Problem details: Return each of the lines below that contains the word "This".

● ● ● ● ● ● ●

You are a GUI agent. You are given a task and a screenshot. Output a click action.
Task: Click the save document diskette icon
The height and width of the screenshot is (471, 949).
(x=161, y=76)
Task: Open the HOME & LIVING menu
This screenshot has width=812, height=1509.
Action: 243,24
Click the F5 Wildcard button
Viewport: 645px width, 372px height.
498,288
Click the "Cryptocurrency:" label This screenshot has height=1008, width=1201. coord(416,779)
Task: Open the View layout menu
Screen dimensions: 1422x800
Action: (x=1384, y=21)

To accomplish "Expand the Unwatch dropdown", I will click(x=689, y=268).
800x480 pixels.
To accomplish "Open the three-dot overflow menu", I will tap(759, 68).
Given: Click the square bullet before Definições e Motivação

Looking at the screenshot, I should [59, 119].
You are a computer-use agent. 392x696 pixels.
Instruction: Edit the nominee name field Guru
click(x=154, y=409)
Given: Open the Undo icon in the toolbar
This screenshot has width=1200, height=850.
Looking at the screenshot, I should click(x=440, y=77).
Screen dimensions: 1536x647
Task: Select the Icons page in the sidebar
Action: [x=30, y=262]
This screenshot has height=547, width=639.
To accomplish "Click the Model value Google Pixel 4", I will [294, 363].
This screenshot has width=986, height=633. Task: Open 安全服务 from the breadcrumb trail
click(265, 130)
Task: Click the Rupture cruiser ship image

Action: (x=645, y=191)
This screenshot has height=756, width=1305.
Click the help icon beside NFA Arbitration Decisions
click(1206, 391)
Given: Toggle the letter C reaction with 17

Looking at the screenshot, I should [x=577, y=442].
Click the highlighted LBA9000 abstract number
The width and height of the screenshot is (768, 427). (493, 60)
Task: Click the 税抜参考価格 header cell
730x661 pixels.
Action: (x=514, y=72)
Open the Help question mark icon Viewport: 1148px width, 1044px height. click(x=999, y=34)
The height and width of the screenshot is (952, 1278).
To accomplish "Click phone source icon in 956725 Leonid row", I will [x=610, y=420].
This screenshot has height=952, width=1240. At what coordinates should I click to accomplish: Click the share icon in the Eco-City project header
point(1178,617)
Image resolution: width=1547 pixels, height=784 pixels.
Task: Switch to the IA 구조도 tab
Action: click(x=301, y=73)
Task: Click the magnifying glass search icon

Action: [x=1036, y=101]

● ● ● ● ● ● ●

Task result:
This screenshot has width=812, height=1509.
Click the "Cryptocurrency:" label This screenshot has height=1008, width=1201. coord(416,779)
This screenshot has width=1200, height=850.
This screenshot has height=547, width=639.
This screenshot has width=986, height=633. Task: Open 安全服务 from the breadcrumb trail
This screenshot has height=756, width=1305.
This screenshot has height=952, width=1240. At what coordinates should I click to accomplish: Click the share icon in the Eco-City project header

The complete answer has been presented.